No hay palabras capaces de decir
esto que digo y sin embargo las busco.
Intento transmitirles la indeleble impresión
de un punzante y colorido cuadro.

Un objeto capaz de ayudarme a llegar a ustedes,
mis hermanos. Los que alguna vez creí brutales,
muchas veces distantes y ahora abrazo.

Tener más compasión cantan los pájaros.
Amanece. Conviene celebrar eso.


*
Un lugar humedecido en donde el sutil diseño
apaisado de los objetos encuentra
la aclamación del arte antiguo.

Me refiero a la posibilidad de comunicar
eso que presentimos y que a la hora de ser entrevisto
se vuelve esquivo.

Casas señoriales con árboles inmensos alrededor.
Las reverenciábamos de jóvenes; creíamos en ellas
de la misma manera que creíamos
en la grandeza de los postulados y los perfiles adustos.

Esas eran las opciones que nos elevarían.
Y así vivíamos. No podíamos hacer algo distinto.
Éramos el producto casi exacto de ciertas ideas.

Pero algo había en nosotros. No sé bien qué.
Una luz tal vez, un punto insistentemente luminoso
venido desde un lugar húmedo y lejano.
Infimo pero extremadamente potente.

Y desde esa luz nació una rosa blanca,
intrépida, frágil por fuera, espléndida por dentro,
llena de la sutil adoración que su íntima luz le daba.

Y con esa rosa descubrimos la diferencia
entre el poder íntimo e invulnerable,
apreciado y solícito, y el que pertenece a los inmensos
sistemas que conforman los hombres para sí
en un intento de alcanzar lo que sus corazones
solo van a lograr por una veta más personal.
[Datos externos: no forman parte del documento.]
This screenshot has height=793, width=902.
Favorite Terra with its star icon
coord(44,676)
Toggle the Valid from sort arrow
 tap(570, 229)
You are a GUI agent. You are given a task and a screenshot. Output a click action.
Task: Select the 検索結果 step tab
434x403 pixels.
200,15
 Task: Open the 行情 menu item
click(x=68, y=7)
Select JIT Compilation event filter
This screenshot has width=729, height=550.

Sí, algo distinto vimos nosotros.
Las rosas siempre terminan por iluminar el obelisco filoso
que produce la ferviente angustia que responde a un estado
incluso anterior al dolor, uno que no sé de dónde viene,
pero intuyo responde a vivencias que han quedado
flotando en el río para que las rescatemos.

Nuestros brazos deben volverse tiernos.
La fuerza de las estrellas nos toca.
Todo se equipara en la mente porque
su ferviente potencia moldea el escenario.

Conviene recordar eso: el discurso ostenta
el interés por aprehender lo que está desparramándose
por todos lados continuamente.

Pero eso no es posible.
No es posible alcanzar un discurso a través
de un elemento brutal y verdadero que nos permita
concluir una frase con demasiado énfasis.

Solo el amor sentido nos puede dar algún tipo
de respuesta a nuestras preguntas.

Pero para sentir un amor así hay que trabajar mucho,
mucho más que lo podemos imaginar ahora,
aunque hayamos sentido ya ese tipo de calor
un día en la playa al fin despreocupados de los elementos
que gracias a nuestro abandono nos adoraban.


**
Pasa un viejo tren y no puedo imaginar lo que había
antes del tiempo. Siempre me fascinó el hecho
de que haya búsquedas imposibles, en esencia,
porque la grandeza de Dios relaja cada día
hasta moldearlo en la instrascendencia.

No debiera angustiarnos no tener otro objetivo
que encontrar cada día una lagartija al sol
sobre un piedra espectacularmente blanca
que conserva el rocío de la primera mañana.